Russia’s Army Starts To Crack
Modernizing an old theme of 20th century military history, Ukraine has inaugurated a toll-free surrender line for Russian soldiers and units.
Helped along by Hollywood and the press, many Westerners have come to see the Russian fighting man as a superman. Russia’s historical record, though, is not always so heroic. In World War 1, 3.3 million Czarist Russian soldiers raised their hands and surrendered. In World War II, 5.7 million Red Army soldiers surrendered.
This month, flight and surrender were the hallmarks of Russia’s debacle in northeastern Ukraine. In two weeks, Russia lost 3,500 square miles of occupied land. Thousands of Russian soldiers scampered back across the border.
They left lunches on tables. They stole civilian clothes and cars. At Stanytsia Luhansk, a checkpoint into Russia-controlled Ukraine, a line of cars reportedly stretched for five miles. Hundreds of slower-moving Russian soldiers waved white T-shirts and gave up.
In one week, Oryx, a military analysis website, documented 580 pieces of major Russian equipment — largely tanks and armored personnel carriers — that were abandoned or destroyed in Ukraine’s Kharkiv region.
Since attacking Ukraine on February 24, Russia has lost nearly 6,000 major pieces of military equipment, far more than Ukraine’s losses. Ukrainians call this largesse ‘російський ленд-ліз’ — or Russian Lend Lease, referring to the American aid that saved the Soviet Union in World War II.
A Russian military blogger and former intelligence colonel with half a million followers on Telegram, Igor Girkin, bitterly compared the Kharkiv defeat to the Battle of Mukden in Manchuria. This was Czarist Russia’s turning point in the 1905 Russo-Japanese War. Girkin did not mention that in two weeks, 22,000 Russian soldiers surrendered — compared to 2,000 Japanese.
The difference is between a serf army and a citizen army. Ukrainian soldiers are overwhelmingly volunteers. They are fighting to defend their land, their families, and their properties from a foreign invader. In contrast, Russia increasingly scrapes the bottom of the barrel to fill its ranks.
Russia increasingly relies on recruits from such impoverished peripheral regions as Altai, Buryatia, Dagestan, North Ossetia and Tuva. For contract soldiers, pay can be between three and four times the local average. In Sakhalin, the island in the Russian Far East, the signing bonus is $5,000 — nearly one year’s pay.
The head of a prisoner rights group, Russia Behind Bars, Olga Romanova, says that one close Putin ally, Yevgeny Prigozhin, seeks to recruit up to 50,000 prisoners with the offer of high pay and get-out-of-jail-free cards. Mr. Progozhin warns that deserters will be executed.
Word of high mortality rates in Ukraine — last month, the U.S. government estimated up to 80,000 Russian soldiers have been killed or wounded — filtered into the prisons. Only 5,000 Russian prisoners have signed up.
Desperate to meet quotas, the Army in one city targets alcoholics, Igor Eidman writes. In his hometown of Nizhny Novgorod, recruiting posters for contract soldiers are placed around stores that sell “samogon” — cheap moonshine.
In Russian-occupied Donbas, there are reports of men hiding in apartments for months at a time and of waiters press-ganged straight from restaurants into military service. Last week in Kharkiv, many of these soldiers cut and run. Back in the Luhansk People’s Republic, these draftees complained last week that their Russian officers had abandoned them.

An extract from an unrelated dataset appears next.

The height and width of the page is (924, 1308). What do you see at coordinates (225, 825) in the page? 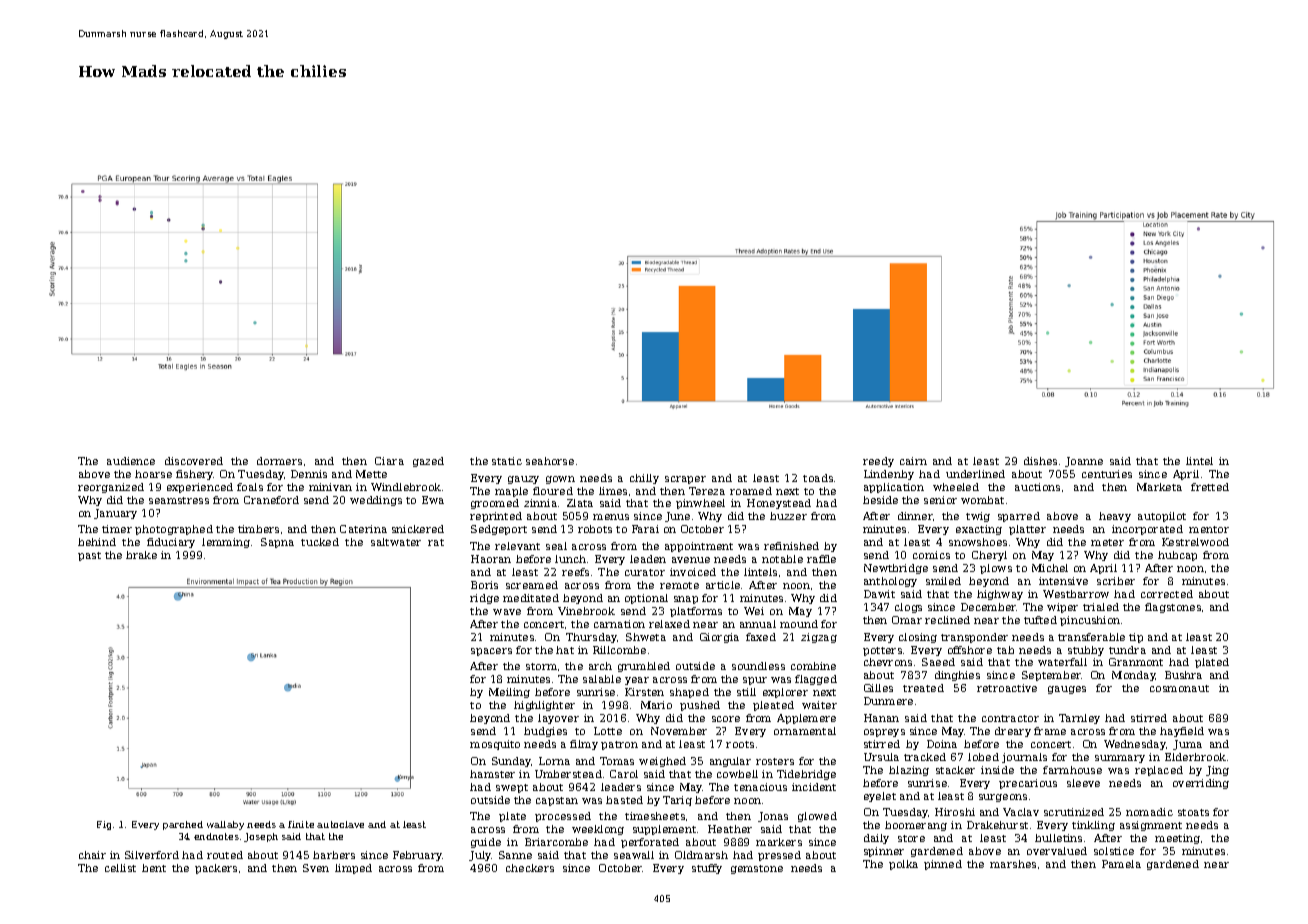
I see `wallaby` at bounding box center [225, 825].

On Russia’s state-controlled TV, commentators say that President Putin faces a choice: a national emergency draft or peace talks with Ukraine.
“It’s impossible to defeat Ukraine using the resources that Russia is now trying to fight with… contract soldiers, mercenaries, and no general mobilization,” a former Russian lawmaker, Boris Nadezhdin, lamented last weekend on Russia’s NTV.

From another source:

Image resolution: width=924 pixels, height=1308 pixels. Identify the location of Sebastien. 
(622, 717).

In Ukraine, Russian surrenders and desertions are expected to grow. In Kherson, Russia’s only foothold on the west bank of the Dnipro River, about 25,000 Russian soldiers are trapped in a steadily tightening Ukrainian Army noose.
With their backs to the river and winter coming, Russians fear that Mr. Putin will take a page from Stalin’s strategy to liberate Stalingrad. There, ‘barrier units’ fired on soldiers attempting to flee across the Volga.
On Monday, a Ukraine Armed Forces spokeswoman, Natalia Humeniuk, said Russian units Kherson “are trying to negotiate with the Ukrainians on surrender. The toll-free number is taking calls. Russian-speaking operators are standing by.
Mr. Brooke is a non-resident Russia-Ukraine fellow for the Foundation for Defense of Democracies.